Where did the cash come from? Don’t bother looking for surgical fees. Dr. Shafer sells drugs. A state-federal probe tracked hundreds of people who entered Shafer’s storefront clinic daily, paid between $150 and $450 cash, and left with pain drug prescriptions. Evidence included photos showing a line of people waiting to see Shafer that reached the sidewalk and stretched down the street, with as many as 30 people waiting outside. Dr. Shafer was not just running the most popular ortho practice in Mingo County, population 26,000. It must have qualified as the most popular ortho practice in the world.
FBI Special Agent James Lafferty said in a sworn statement: “The condition of Dr. Shafer’s office during the execution of the search warrant indicated that it would be physically impossible for her to utilize her examining tables. She indicated that she examined her patients ‘at another location.”’ In the back of her pick up truck, perhaps?
Dr. Shafer has parlayed her wealth into an interest in politics. She is running for the state senate with the slogan “You are Safer with Shafer.” Well, you certainly feel less pain when she is doing her thing. On her platform, outlined in rather primitive form at her website, she proposes giving free prescriptions to senior citizens. She does not specify which drugs she has in mind, but we can probably guess.
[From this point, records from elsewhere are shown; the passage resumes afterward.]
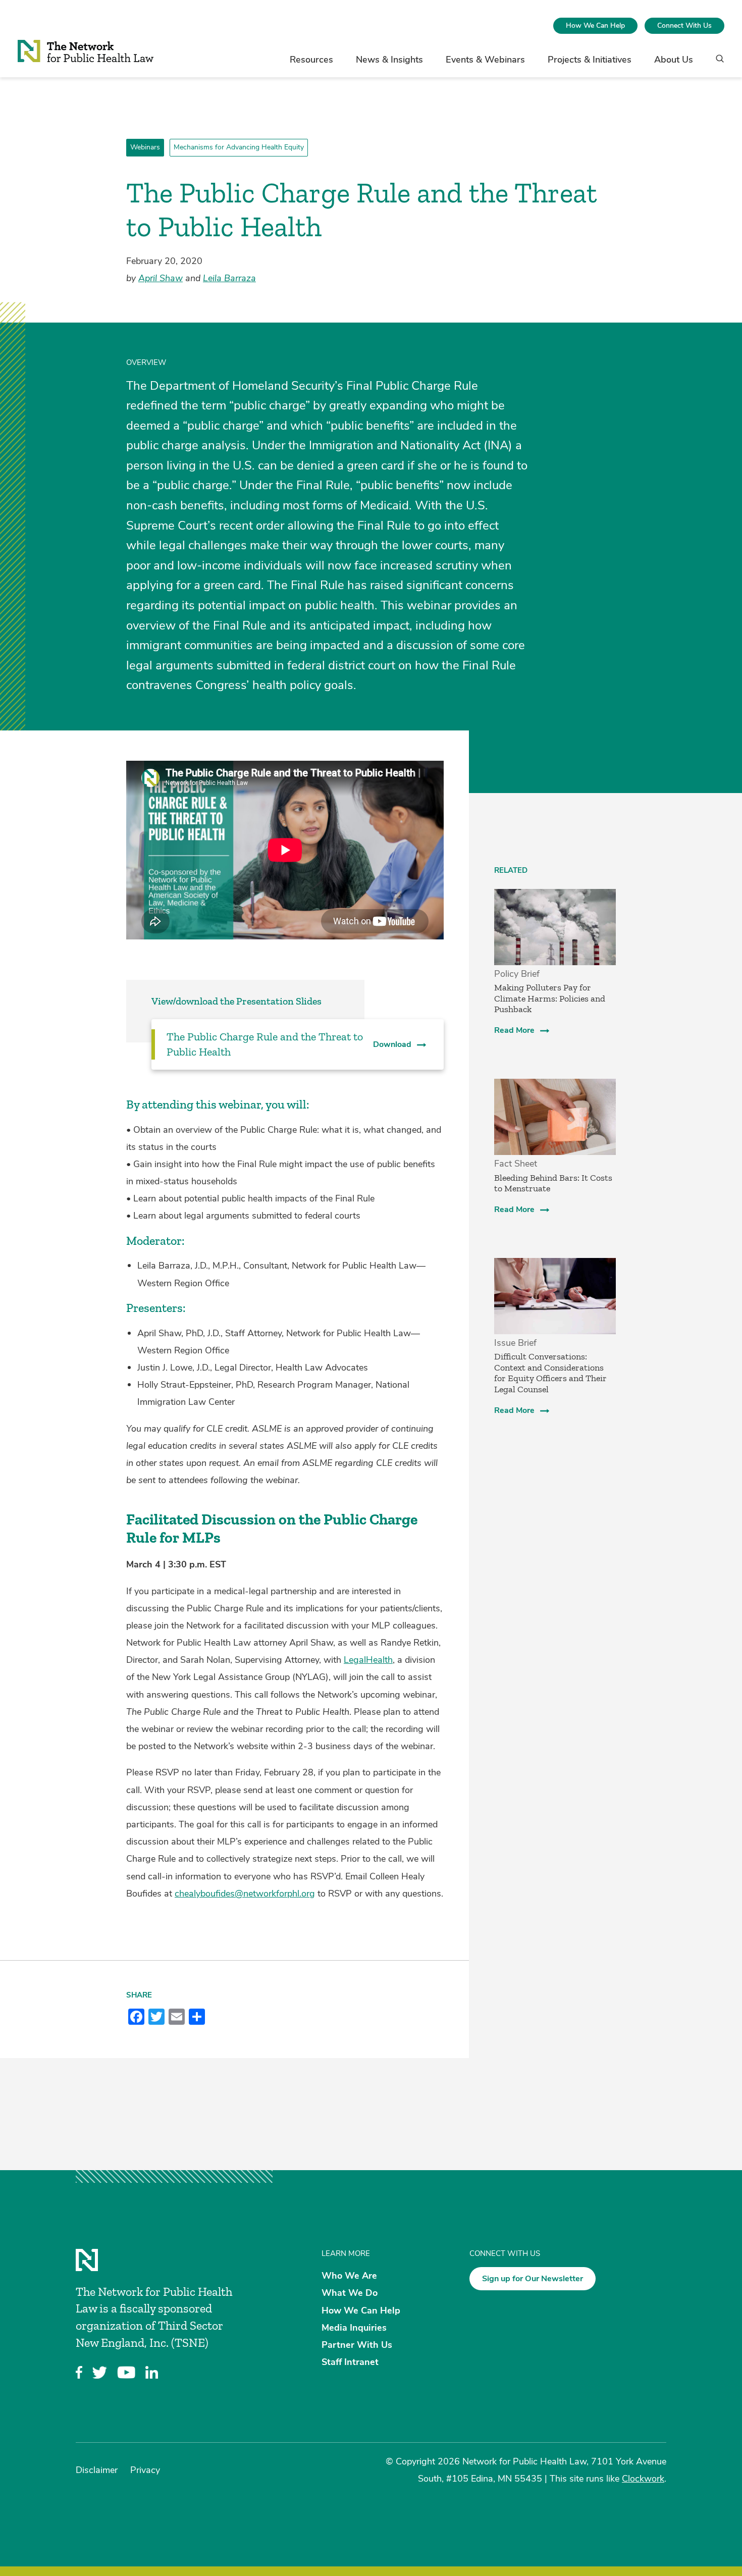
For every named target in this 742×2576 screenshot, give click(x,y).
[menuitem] (595, 26)
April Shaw (160, 278)
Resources (311, 60)
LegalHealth (368, 1660)
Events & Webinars (485, 60)
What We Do (350, 2293)
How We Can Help (595, 25)
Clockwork (643, 2479)
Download (392, 1044)
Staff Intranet (350, 2362)
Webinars (145, 147)
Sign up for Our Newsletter (532, 2278)
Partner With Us (357, 2345)
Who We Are (349, 2276)
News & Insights (389, 60)
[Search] (716, 63)
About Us (673, 60)
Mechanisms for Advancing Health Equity (239, 147)
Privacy (145, 2470)
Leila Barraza (229, 278)
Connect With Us (684, 25)
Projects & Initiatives (589, 60)
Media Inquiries (354, 2327)
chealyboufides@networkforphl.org (245, 1893)
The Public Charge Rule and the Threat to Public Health (265, 1044)
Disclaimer (97, 2470)
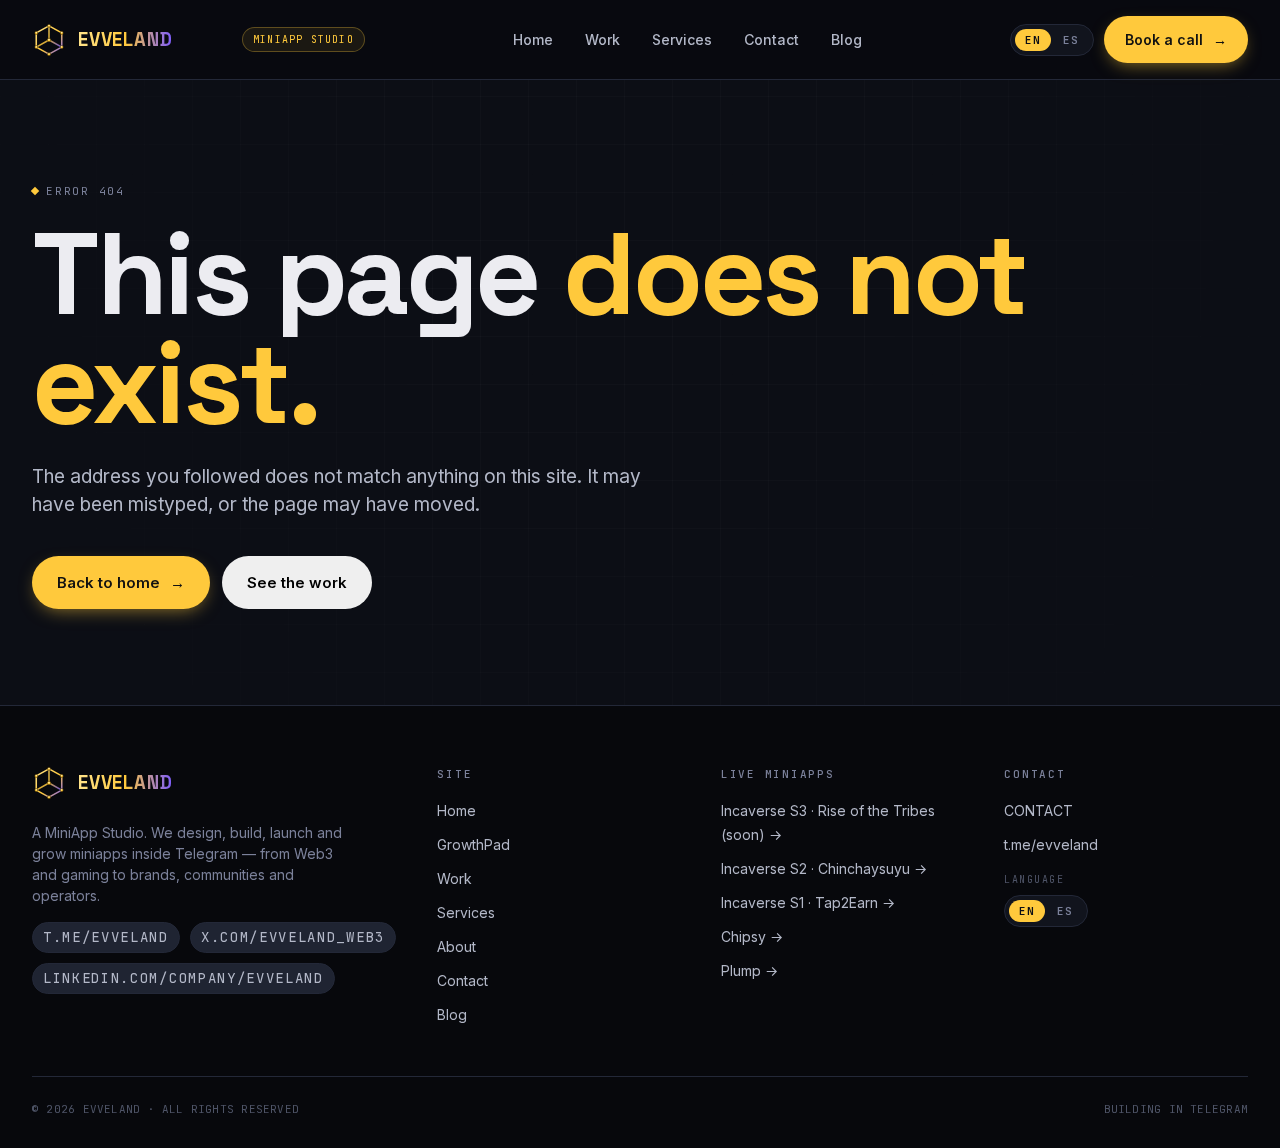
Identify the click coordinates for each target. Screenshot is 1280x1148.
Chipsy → (752, 936)
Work (602, 39)
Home (533, 39)
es (1071, 40)
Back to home (121, 582)
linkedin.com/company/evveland (183, 978)
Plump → (749, 970)
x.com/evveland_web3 (293, 937)
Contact (771, 39)
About (456, 946)
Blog (846, 39)
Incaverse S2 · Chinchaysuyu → (824, 868)
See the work (297, 582)
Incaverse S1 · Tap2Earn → (808, 902)
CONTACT (1038, 810)
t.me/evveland (106, 937)
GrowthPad (473, 844)
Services (682, 39)
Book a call (1176, 39)
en (1033, 40)
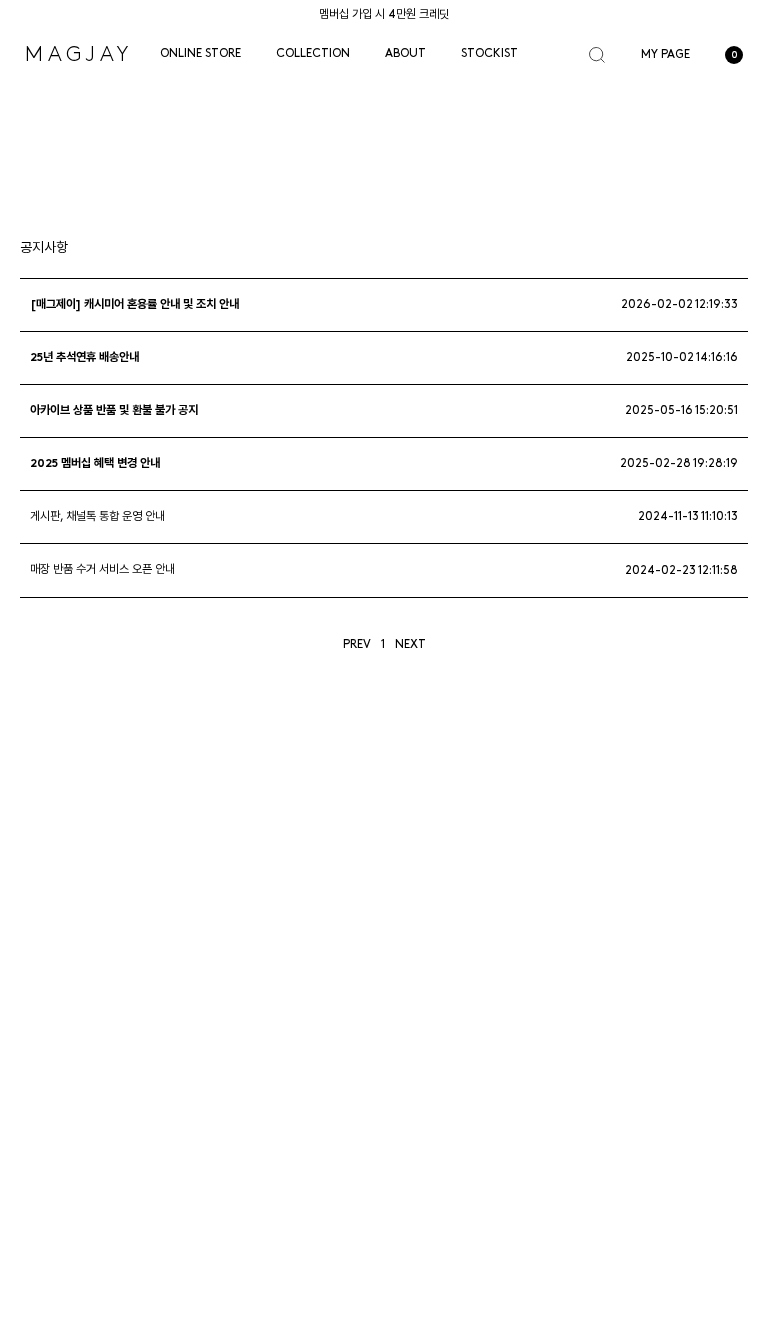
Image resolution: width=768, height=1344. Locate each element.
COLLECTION (313, 54)
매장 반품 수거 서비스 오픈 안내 (102, 571)
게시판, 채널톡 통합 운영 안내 (97, 517)
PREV (357, 645)
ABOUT (405, 54)
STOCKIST (489, 54)
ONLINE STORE (200, 54)
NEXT (410, 645)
This is not the good Doc’s first encounter with law enforcement. Her license was suspended in the 1990s for bribery and falsification of evidence in a workers comp case. (Why am I not surprised?) Eventually, her license was reinstated. The latter court noted: “The evidence is undisputed that the appellee is a hardworking, valuable member of her medically under-served community, and her technical ability to practice medicine is unquestioned.”
History Repeating Itself.
Mingo County may be poor, but it has a fascinating history, summarized here. The origin of the county is worthy of a Faulkner novel:
Mingo County is the youngest county in the state, formed by an act of the state legislature in 1895 from parts of Logan County. Its founding was related to a legal protest by a moonshiner who claimed that the Logan County Court that had found him guilty did not have jurisdiction over his case because his still was actually located in Lincoln County. A land survey was taken and discovered that the defendant was correct. The charges were then refilled in Lincoln County court. Although the moonshiner was ultimately found guilty of his crime, the state legislature was made aware of the situation and determined that Logan County was too large for the expeditious administration of justice and decided to create a new county, called Mingo. The county was named in honor of the Mingo Indian tribe that had been the earliest known settlers of the region.
Dr. Shafer appears to be carrying on in the tradition of Mingo’s founding moonshiner. She is also likely to end up as he did, with a conviction. The shutting down of her wildly popular practice may well drive the good folks of Mingo back into the hills in pursuit of more traditional methods of mitigating pain: no prescription is required; the medication comes only in liquid form; and there are no warning labels, but the risks of consuming it are beyond calculation.